3
votes

I have a single XML file that I want to index using Lucene.NET. The file is basically a large collection of logs. Since the single file itself is beyond 5GB and I am developing code on a system with 2GB RAM, how can I perform the indexing when I am not parsing the file nor am I creating any other fields other than "text" which shall contain the file data?

I am using some code from CodeClimber and at the moment not sure what would be the best approach to index such a large single file.

Is there a way to pass on file data to the index in chunks? Below is the line of code that basically creates the text field and the associated file data

Document doc = new Document();
doc.Add(new Field("Body", text, Field.Store.YES, Field.Index.TOKENIZED));
writer.AddDocument(doc);

Thank you for the guidance

2

2 Answers

3
votes

You should use something like System.Xml.XmlReader that doesn't load the whole xml into the memory. But indexing the whole xml as a single document doesn't make sense since you will get either 1 or 0 document with each search.(found or not found). So to be able to pass data in chunks wouldn't help you much. Therefore while reading your xml file you should split it into many documents(and fields) so that you can get some reasonable results when you search.

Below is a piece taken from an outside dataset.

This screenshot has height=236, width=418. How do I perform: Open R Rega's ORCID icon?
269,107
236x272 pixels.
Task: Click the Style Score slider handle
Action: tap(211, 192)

how can I perform the indexing when I am not parsing the file nor am I creating any other fields other than "text" which shall contain the file data

what a wonderful world it would be

0
votes

Indexing such large files is no problem. Just parse your XML file using a SAX parser (which is event-based and doesn't need to load the file into memory to process it), buffer your input and then add the document to your IndexWriter at the end of every log event.